▶ [TASK GOAL]
Only the lines from the one containing "2576x674 pixels." to the end of the records belong in the answer; repeat them exactly and drop the pictures.

▬▬▬

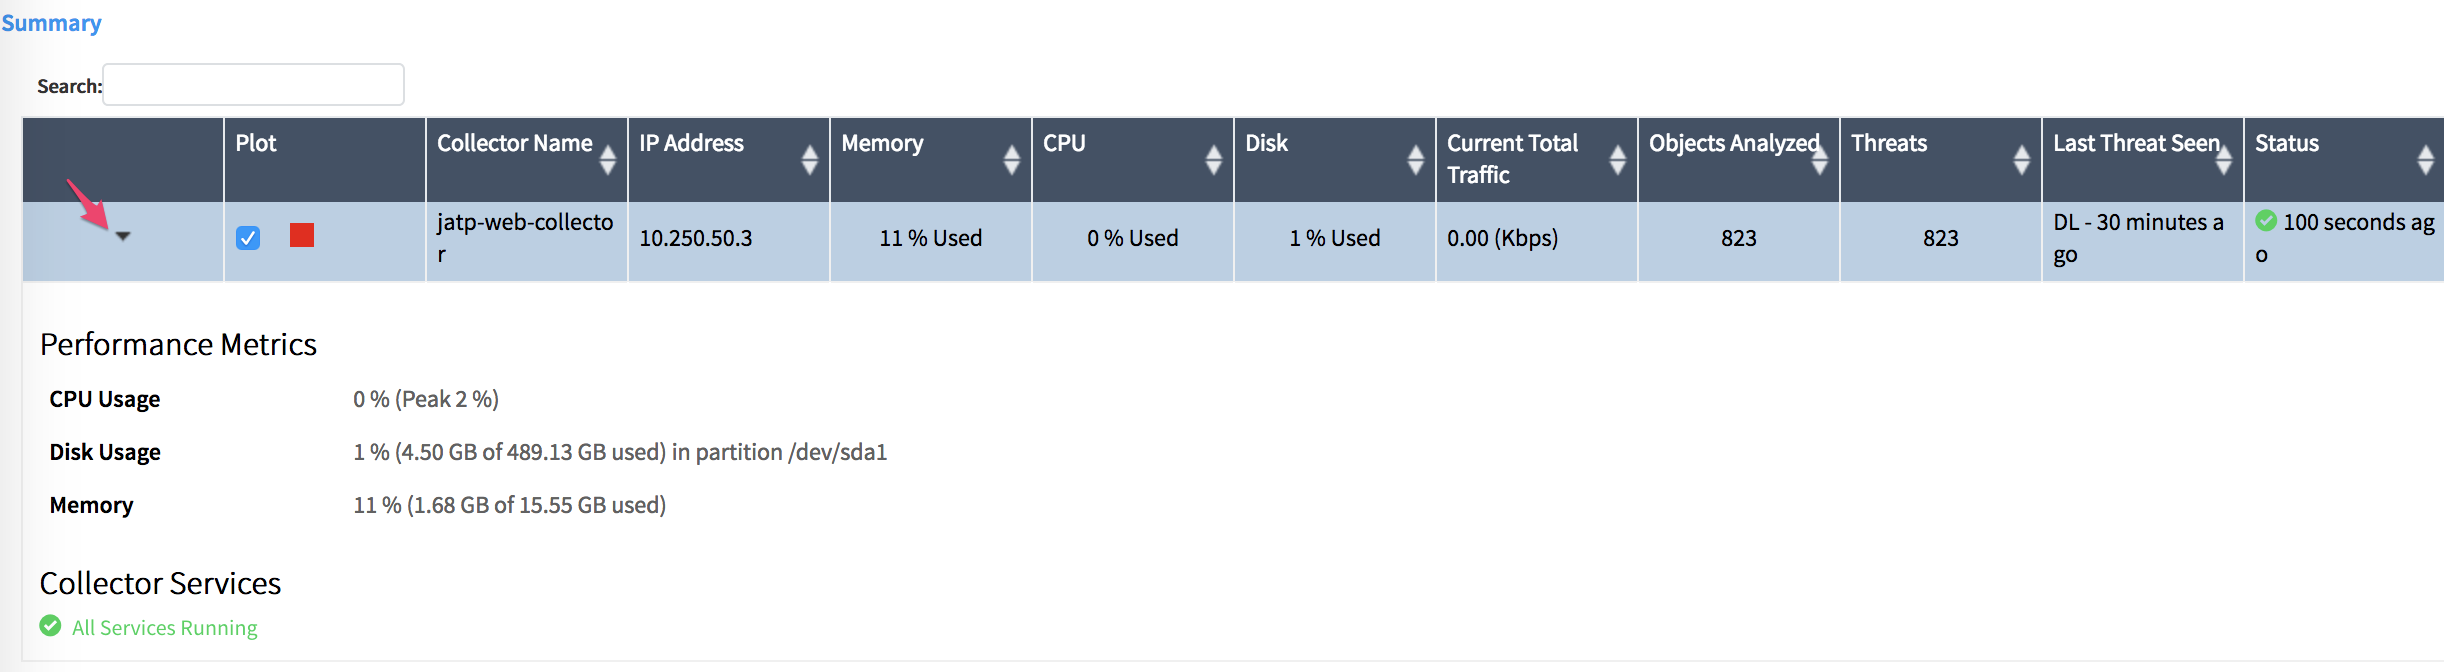Viewport: 2444px width, 672px height.
Task: Click the sort arrows on IP Address column
Action: coord(809,159)
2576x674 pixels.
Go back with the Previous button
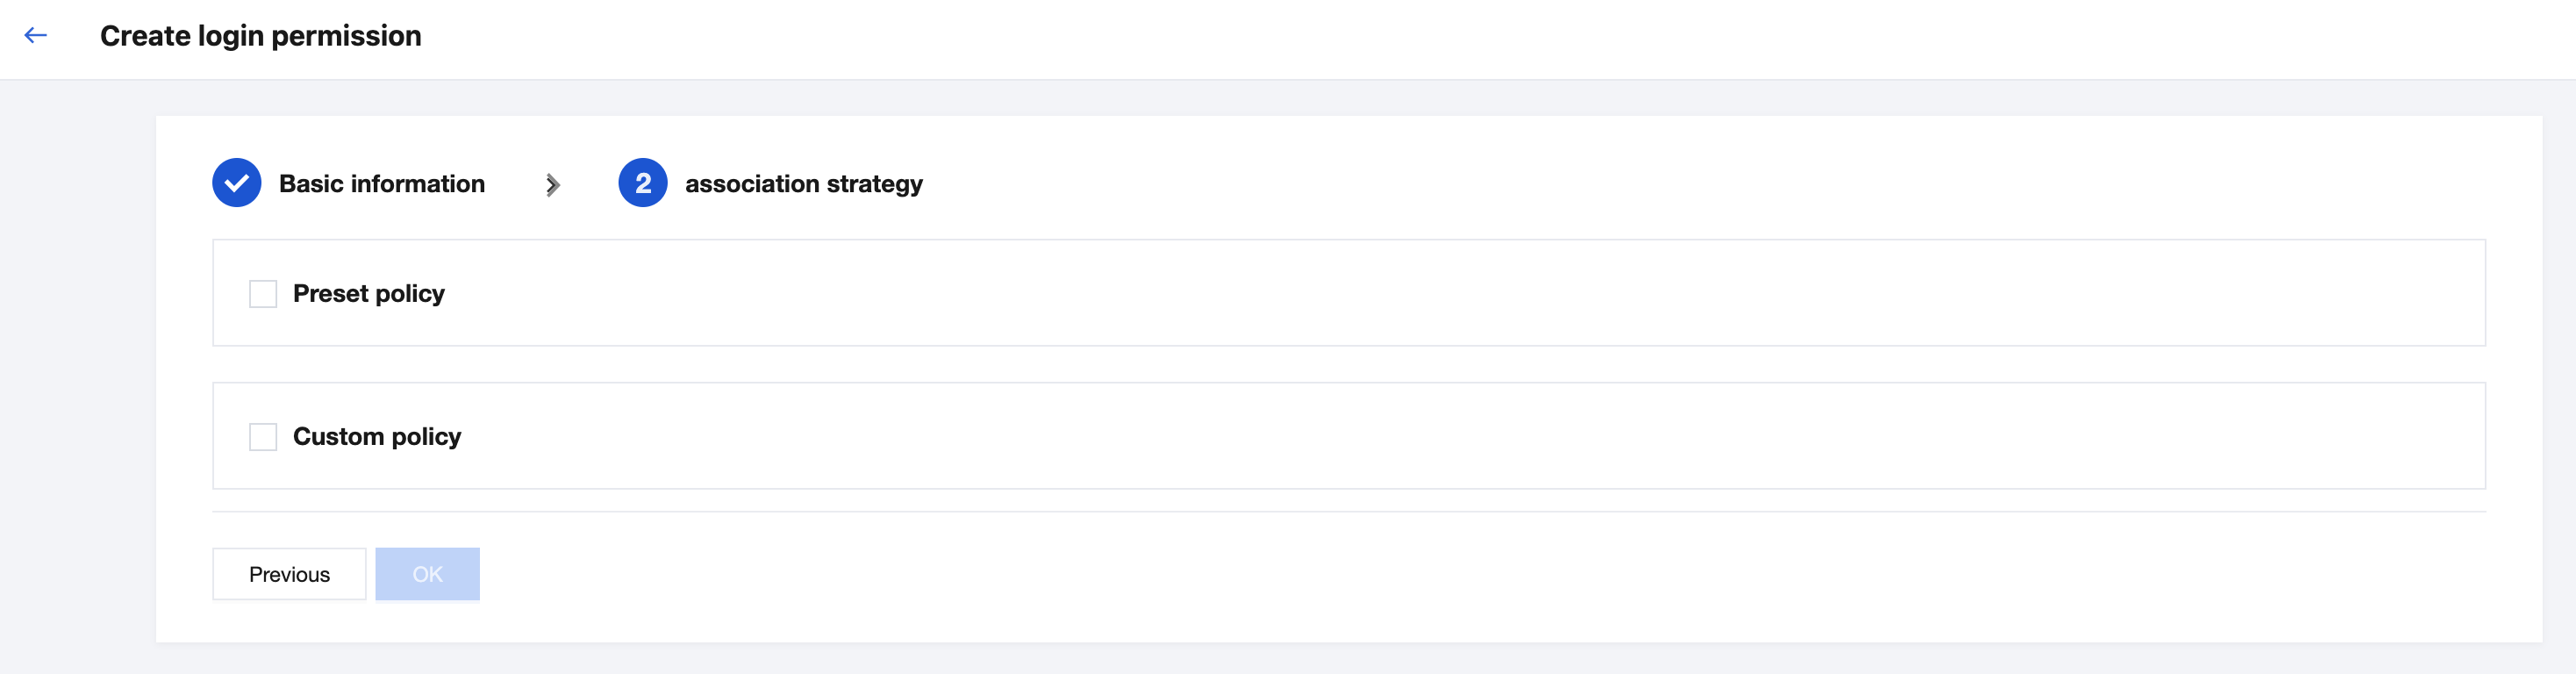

▬▬▬

▶ [FINAL ANSWER]
2576x674 pixels.
Go back with the Previous button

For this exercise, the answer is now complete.